After her 1992 expedition on the Endeavor shuttle, she left NASA and founded the Dorothy Jemison Foundation for Excellence. Currently, she is a professor at Cornell University and strongly involved in the science community. One of the coolest things she has done -- blerd moment -- was appearing as an actress in an episode of Star Trek: The Next Generation.  In addition she is a dancer, and holds nine honorary doctorates

Tembi Locke (19?? -): Only an estimated 9% of science fiction film and television includes African American women actresses/characters.  We all grew up knowing the infamous Lt. Nyota Uhura, a.k.a Nichelle Nichols from Star Trek OG, but I grew up with a slightly different science fiction line-up, including the 90's hit "Sliders." Tembi Locker, star of Sci-fi television series Sliders and Eureka gave blerds like me a chance to see a modern woman of color on my television screen.

Tembi Locke is a bilingual blerd with a passion of cooking. She graduated with an art history degree from Wesleyan University, in Connecticut. She speaks fluent Italian and is a well-recognized painter.

Melissa Harris Perry (1973 -): I had to end this post with one of our most beloved and infamous modern day blerds.

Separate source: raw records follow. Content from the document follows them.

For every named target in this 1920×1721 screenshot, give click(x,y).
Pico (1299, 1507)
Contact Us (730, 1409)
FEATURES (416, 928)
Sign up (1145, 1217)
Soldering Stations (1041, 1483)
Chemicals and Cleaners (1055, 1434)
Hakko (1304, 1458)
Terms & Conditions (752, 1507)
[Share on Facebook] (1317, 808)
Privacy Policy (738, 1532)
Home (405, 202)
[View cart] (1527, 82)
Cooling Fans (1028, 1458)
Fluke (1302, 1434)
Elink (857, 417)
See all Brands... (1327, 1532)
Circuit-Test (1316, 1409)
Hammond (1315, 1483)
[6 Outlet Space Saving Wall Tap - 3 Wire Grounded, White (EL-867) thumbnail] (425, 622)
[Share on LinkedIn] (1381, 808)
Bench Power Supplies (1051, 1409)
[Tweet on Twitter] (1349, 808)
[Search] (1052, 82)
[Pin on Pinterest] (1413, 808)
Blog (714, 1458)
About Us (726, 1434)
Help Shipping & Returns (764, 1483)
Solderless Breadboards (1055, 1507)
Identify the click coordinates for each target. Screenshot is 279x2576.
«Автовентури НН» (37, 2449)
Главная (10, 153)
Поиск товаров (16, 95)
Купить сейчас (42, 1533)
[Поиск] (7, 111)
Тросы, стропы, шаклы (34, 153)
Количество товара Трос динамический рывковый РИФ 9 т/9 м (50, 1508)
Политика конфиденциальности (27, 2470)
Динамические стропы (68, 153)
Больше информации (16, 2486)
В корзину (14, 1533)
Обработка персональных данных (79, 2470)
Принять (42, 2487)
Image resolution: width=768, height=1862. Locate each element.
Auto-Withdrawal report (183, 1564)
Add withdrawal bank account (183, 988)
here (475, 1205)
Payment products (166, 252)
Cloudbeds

In fact, I have to say that MHP is my favorite BGN ever! She is currently that host of MSNBC's "Melissa Harris-Perry." She is most recently known for intellectually breaking down everything that is factually and culturally wrong with the new YouTube phenomenon, the "Harlem Shake."

As a true multitasking blerd, Harris-Perry is also a professor of political science at Tulane University in my home state, Louisiana. She is also the founding director of the Anna Julia Cooper Project on Gender, Race, and Politics in the South.  An avid educator, she  has taught as part of both the faculties of the University of Chicago and Princeton University

In 1994, she received a bachelor of arts in English from Wake Forest University  and a Ph.D. in political science from Duke University in 1999.  In addition, she received an honoris causa doctorate from Meadville Lombard Theological School; not to mention  a Master of Divinity from Union Theological Seminary of New York City.

Yup, I know what you are thinking now, that old worn-out sweater -- the one sitting in the closet collecting dust -- it was always cool enough to wear outside.


  1. This post is perfection. Thank you for illustrating the BGNs of our past and present. We truly have been around for centuries.

  2. Wonderful! I thoroughly enjoyed this trek down history to discover other nerdy girls. Makes me feel proud of my foresisters though Melissa Harris Perry and I were born the same year. We are Roe v. Wade babies who made it! LOL!